ECA Joints of Shingle Modules

In the shingle connection, solar cell strips are interconnected comparable to roof shingles. The absence of cell connectors results in a particularly aesthetic and homogeneous appearance of PV modules. They are also more resistant to shading. Electrically conductive adhesives (ECA) are particularly suitable for shingle connections due to their mechanical properties.

In the Field of Work Module Technology, we are investigating the mechanical behavior of such an ECA shingle joint using thermomechanical FEM simulations. Special attention is paid to the viscoelastic material behavior of the ECAs.

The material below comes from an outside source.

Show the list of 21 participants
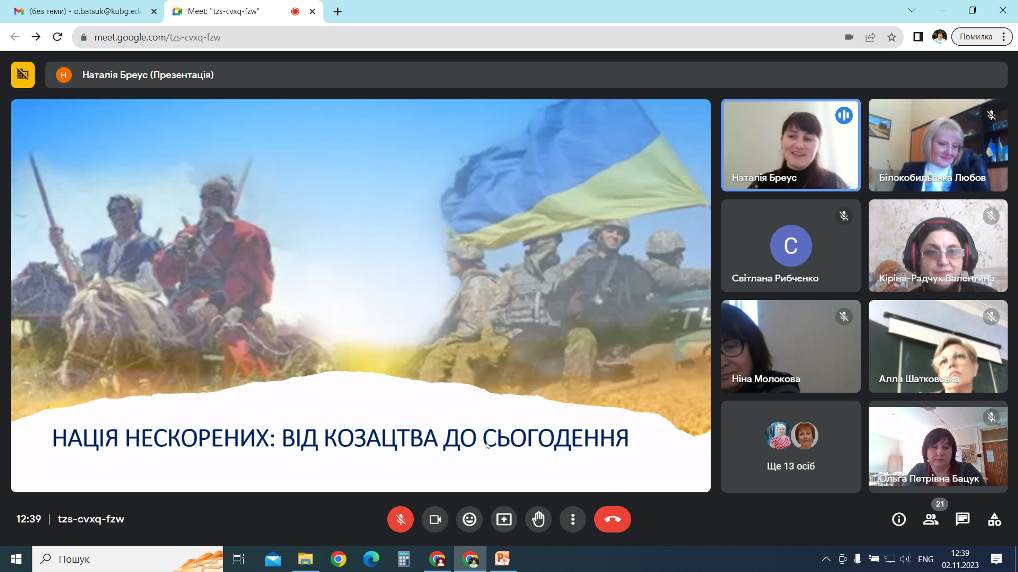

FEM-Simulation of an  ECA shingle joint at thermal load.
© Fraunhofer ISE
FEM-Simulation of an ECA shingle joint at thermal load.

Brief Description:

  • Target
    • Analysis of the mechanical behavior of ECA-based shingle joints
    • Optimization of the ECA shingle joints for low ECA use and increased reliability under thermal cycling
  • Procedure
    • Generation of 2D and 3D models of shingle joints
    • Determination of viscoelastic properties of ECAs
    • Simulation of the manufacturing process
    • Simulation of thermal cycling and mechanical surface load
  • Result
    • Identification of the important parameters influencing the stress within the joints
    • Optimized joint and module layout for increased reliability

Optimization of the Module Frame

The module frame has one of the highest shares in the cost and CO2 footprint of the PV module. Therefore, there is a great potential for cost savings and reduction of CO2 emissions. Using mechanical FEM simulations and other simulation tools, we analyze existing frame designs in the module technology Field of Work with regard to mechanical stability, material consumption, CO2 footprint and costs. From this, optimization potentials are identified and subjected to an analysis again. In this way, the frame design is iteratively optimized to meet individual requirements.

 

Biegung eines 120 Halbzellenmoduls
© Fraunhofer ISE
Simulated bending of a 120 half-cell module with optimized frame.

Brief Description:

  • Target
    • Optimization of the PV module frame in terms of mechanical stability, material consumption, CO2 footprint and costs.
  • Procedure
    • Parameterization CAD model of the frame
    • Coupling FEM model with CAD model
    • Identification of optimization potential through parameter studies
    • Complementary life cycle, cost and performance analysis
  • Result
    • Increased mechanical stability with lower material consumption and thus lower costs and CO2 footprint

Simulation of PV Noise Barriers

In the research project »PVwins«, noise barriers with integrated PV modules are being developed for use along motorways and railroad tracks. In order to ensure the best possible performance of these noise protection elements, we use FEM to simulate the acoustic behavior at different scales. Starting with the determination of the material parameters by simulating an impedance measurement using Kundt's tube, through the simulation of the sound transmission through a single PV element, to the simulation of the complete noise barrier, all relevant areas are covered.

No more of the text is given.